• _What the exercise asks_
Continue the review of the movie Nobody from where it stops.

Saturday 10 April 2021

Nobody (2021) - Movie Review

Okay… after the last three films turned out to be absolute shockers, I figured I’d hedge my bets on something that wouldn’t make me burst a blood vessel in anger. And for a modern action movie, it’s hard to think of a production in more stable hands than this one. From the director of the (in my humble opinion) criminally underrated Hardcore Henry, and the writer of John Wick (with Wick co-director David Leitch also on hand as producer), I was gearing up for something that matched those levels of transmedia fusion and world-building splendour. But I didn’t get that. No, these guys just found different avenues to make something awesome.

While it certainly looks a lot more traditional than the first-person-shooter influences of Henry, the visuals here do stand up to director Ilya Naishuller’s primary background as a musician and music video director. The needle drops in this thing are all classic American tunes, from the Nina Simone bookending of Don’t Let Me Be Misunderstood to Pat Benatar’s Heartbreaker backing a truly whacked-out car chase, and the way they match up to the visuals makes for genuinely impressive filmmaking. The crackle of dusty vinyl matched with the sparking of fires that destroy past lives and façades; 87Eleven (or 87North, as Leitch’s production company has been rebranded) continues their pedigree for highlighting the action genre as its own artform.

• _Provided data_
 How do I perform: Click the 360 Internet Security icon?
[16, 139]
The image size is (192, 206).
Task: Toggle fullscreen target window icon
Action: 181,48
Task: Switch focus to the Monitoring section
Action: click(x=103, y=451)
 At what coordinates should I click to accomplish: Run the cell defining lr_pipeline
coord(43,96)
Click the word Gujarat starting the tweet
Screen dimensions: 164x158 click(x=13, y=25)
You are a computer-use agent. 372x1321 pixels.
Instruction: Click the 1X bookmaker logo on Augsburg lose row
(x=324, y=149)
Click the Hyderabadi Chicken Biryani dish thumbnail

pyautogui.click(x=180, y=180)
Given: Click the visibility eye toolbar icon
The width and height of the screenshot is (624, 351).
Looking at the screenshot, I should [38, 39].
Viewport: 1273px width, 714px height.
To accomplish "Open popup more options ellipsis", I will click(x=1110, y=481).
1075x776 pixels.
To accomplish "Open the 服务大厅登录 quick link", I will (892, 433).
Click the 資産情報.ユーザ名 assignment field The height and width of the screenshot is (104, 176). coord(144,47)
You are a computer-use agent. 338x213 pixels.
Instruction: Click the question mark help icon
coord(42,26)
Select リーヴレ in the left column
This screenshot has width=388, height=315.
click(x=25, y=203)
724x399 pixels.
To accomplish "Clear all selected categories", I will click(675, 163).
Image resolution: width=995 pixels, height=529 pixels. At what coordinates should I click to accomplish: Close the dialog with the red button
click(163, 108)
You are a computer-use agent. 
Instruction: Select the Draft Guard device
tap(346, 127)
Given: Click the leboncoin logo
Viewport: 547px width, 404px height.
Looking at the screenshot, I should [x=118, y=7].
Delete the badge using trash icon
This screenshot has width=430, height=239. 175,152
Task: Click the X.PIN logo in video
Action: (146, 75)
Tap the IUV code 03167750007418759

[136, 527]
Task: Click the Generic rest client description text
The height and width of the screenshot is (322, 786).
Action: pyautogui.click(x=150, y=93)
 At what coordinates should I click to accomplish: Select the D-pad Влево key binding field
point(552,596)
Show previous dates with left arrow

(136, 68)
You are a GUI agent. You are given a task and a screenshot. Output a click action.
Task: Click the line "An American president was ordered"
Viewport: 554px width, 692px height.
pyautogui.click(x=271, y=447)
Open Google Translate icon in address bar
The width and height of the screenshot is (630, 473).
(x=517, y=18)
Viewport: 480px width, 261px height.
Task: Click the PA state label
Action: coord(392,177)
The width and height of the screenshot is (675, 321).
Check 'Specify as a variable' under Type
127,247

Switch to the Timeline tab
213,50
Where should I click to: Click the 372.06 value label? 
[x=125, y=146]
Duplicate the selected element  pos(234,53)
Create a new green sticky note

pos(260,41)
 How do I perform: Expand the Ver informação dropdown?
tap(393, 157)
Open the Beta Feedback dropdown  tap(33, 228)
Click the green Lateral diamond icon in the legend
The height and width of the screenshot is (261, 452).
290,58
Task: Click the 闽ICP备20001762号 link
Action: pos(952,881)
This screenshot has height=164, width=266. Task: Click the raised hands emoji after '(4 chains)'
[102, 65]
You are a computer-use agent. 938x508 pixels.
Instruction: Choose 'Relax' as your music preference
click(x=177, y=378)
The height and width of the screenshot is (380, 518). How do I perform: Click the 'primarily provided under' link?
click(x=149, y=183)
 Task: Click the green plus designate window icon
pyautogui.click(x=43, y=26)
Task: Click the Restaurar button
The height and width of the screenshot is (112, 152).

• _Answer box_
And speaking of the action specifically, holy shit, this is some premium havoc being wreaked on screen. Beyond how hard the hits get, how creative the weaponry can get (especially during the warehouse finale), and how well the actors sell every second of it, it’s the remarkably smooth acceleration that makes it all work. It starts out small, with the relatively-docile opening break-in, then a bare-knuckle throwdown on a bus, then guns get involved, and by the end, it has transitioned into full-blown grin-demanding carnage. It may not be juggling different media to tell its story, but the balls-to-the-wall ingenuity in the staging is still in abundance.

As for the story, and the people who push it forward, writer Derek Kolstad reels back on the panoramic detail that makes the John Wick universe so enthralling and dips more into strictly character-based writing, primarily to do with the titular Nobody in Bob Odenkirk’s Hutch. Now, initially, it seems to give the impression that this is all going to be a commentary on masculinity, with numerous characters bringing Hutch’s manhood and ability to protect his family into question when he doesn’t end up hitting anyone in that first break-in… even though, through his actions, none of his family got seriously hurt. But as the action ramps up, it ends up discarding that for a truly escapist tone, where (again, much like Hardcore Henry) it’s meant to be taken as entertainment that ultimately isn’t taking itself super seriously.

Not that that attitude becomes a symptom of the writing at large, thankfully. In establishing Hutch as someone no one should fuck with, it’s kept vague enough where there’s still an air of mystery to him (helped by the running gag of his attackers dying while he’s trying to give his backstory), but the details we do get, combined with Odenkirk’s phenomenal performance, make all the hushed tones his character is treated with feel warranted.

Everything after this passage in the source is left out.